╭──

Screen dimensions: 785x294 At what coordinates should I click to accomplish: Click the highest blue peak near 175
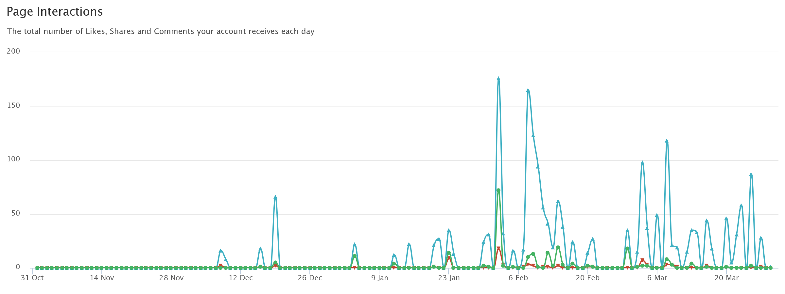[x=498, y=79]
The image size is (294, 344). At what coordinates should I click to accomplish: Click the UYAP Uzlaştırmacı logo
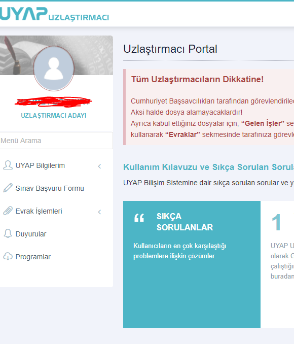pyautogui.click(x=54, y=14)
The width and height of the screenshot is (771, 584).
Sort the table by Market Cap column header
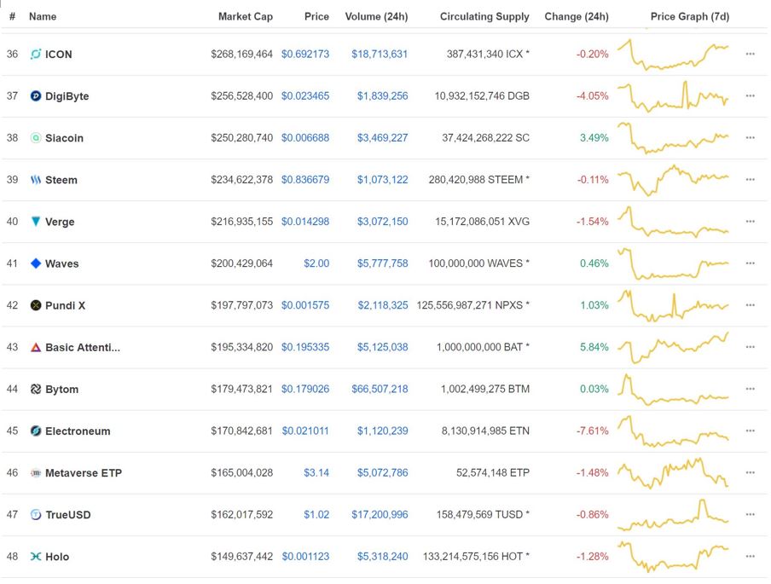coord(246,16)
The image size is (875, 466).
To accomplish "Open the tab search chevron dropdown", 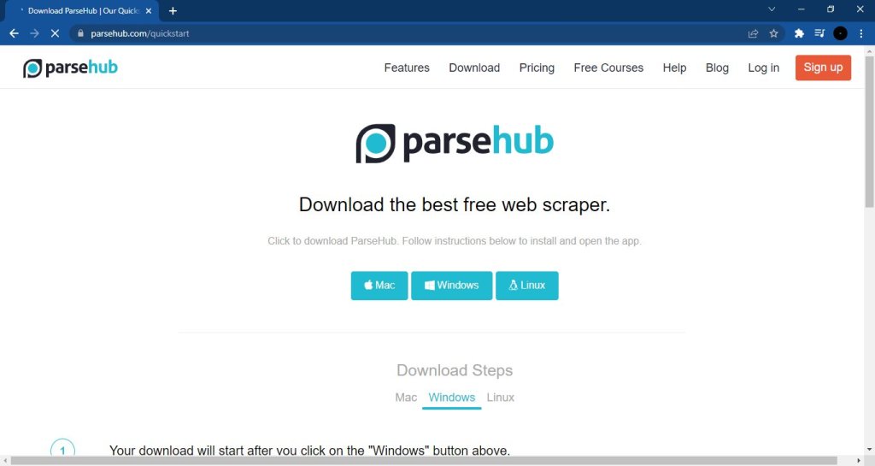I will pos(772,9).
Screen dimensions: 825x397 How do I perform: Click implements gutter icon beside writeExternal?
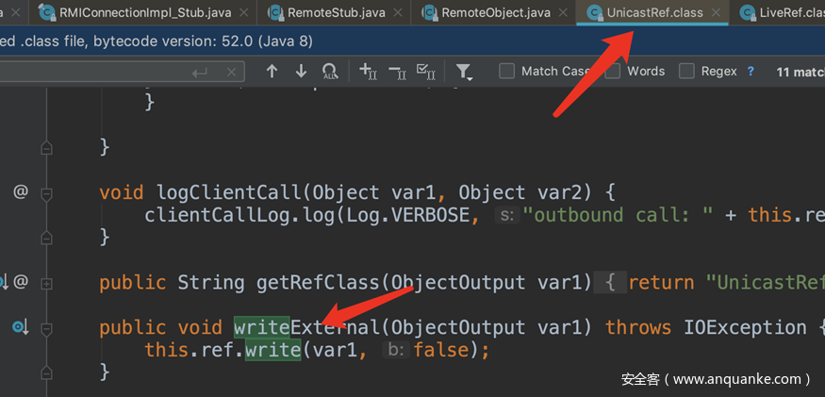[19, 327]
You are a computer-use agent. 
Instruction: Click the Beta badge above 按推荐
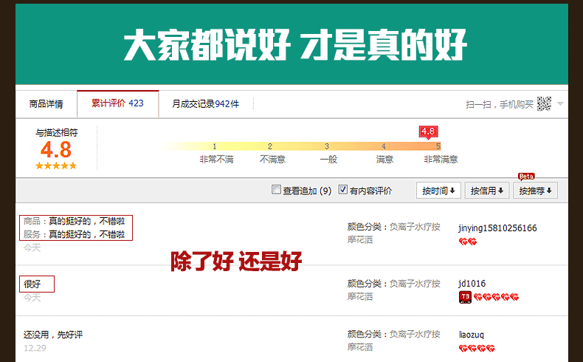tap(526, 177)
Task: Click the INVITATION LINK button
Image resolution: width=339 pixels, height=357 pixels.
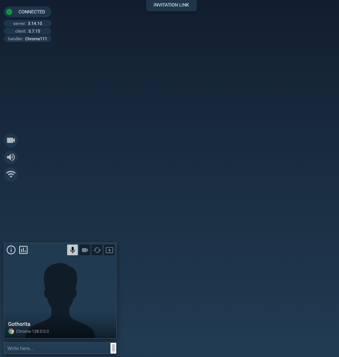Action: coord(171,5)
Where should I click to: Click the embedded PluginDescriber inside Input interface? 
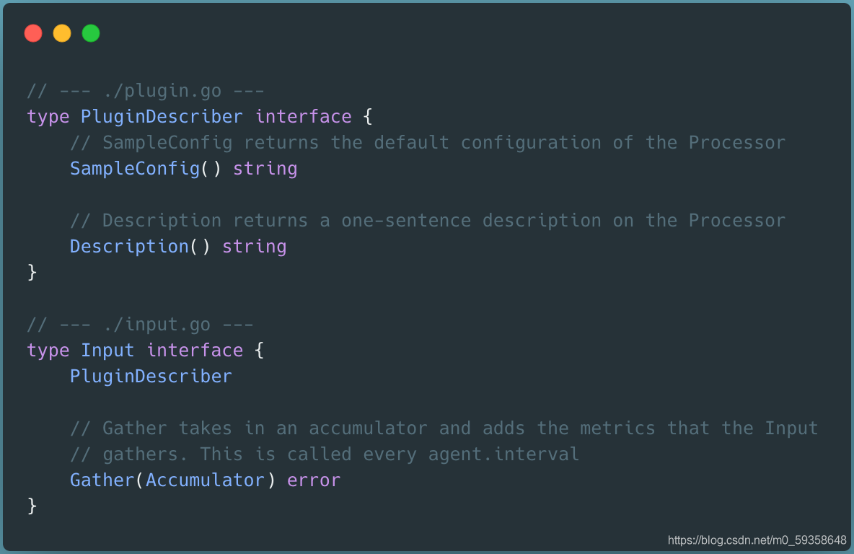[x=151, y=377]
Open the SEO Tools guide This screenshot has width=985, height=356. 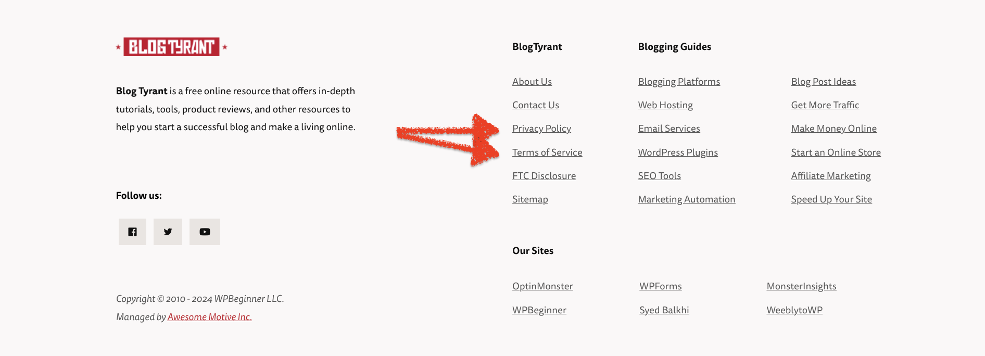pyautogui.click(x=659, y=176)
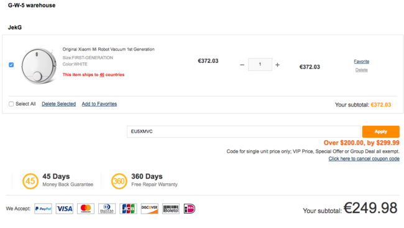
Task: Click the Boleto payment icon
Action: click(171, 209)
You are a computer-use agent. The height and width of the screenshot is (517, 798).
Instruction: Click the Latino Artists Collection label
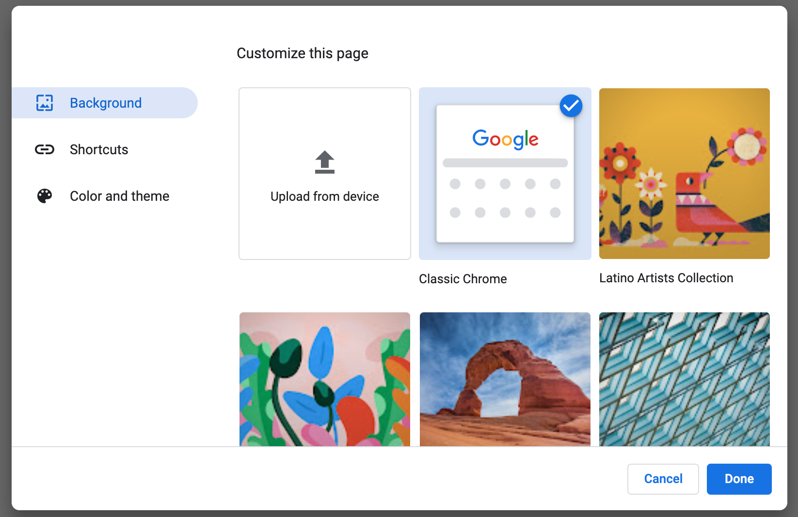[x=666, y=278]
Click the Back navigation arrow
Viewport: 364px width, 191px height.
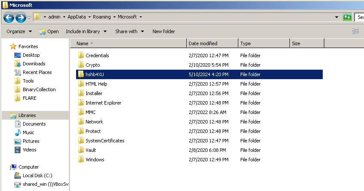pyautogui.click(x=9, y=17)
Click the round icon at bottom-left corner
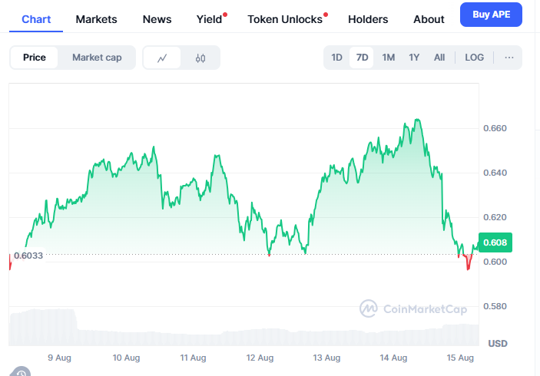The height and width of the screenshot is (376, 540). [21, 372]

╰──

Work to complete: Produce an exact copy of only those lines that run from the line with "Click the Back navigation arrow" to the final line of the records, including both; exclude images.

Written solution:
Click the Back navigation arrow
Viewport: 364px width, 191px height.
pyautogui.click(x=9, y=17)
Click the round icon at bottom-left corner
The height and width of the screenshot is (376, 540). [21, 372]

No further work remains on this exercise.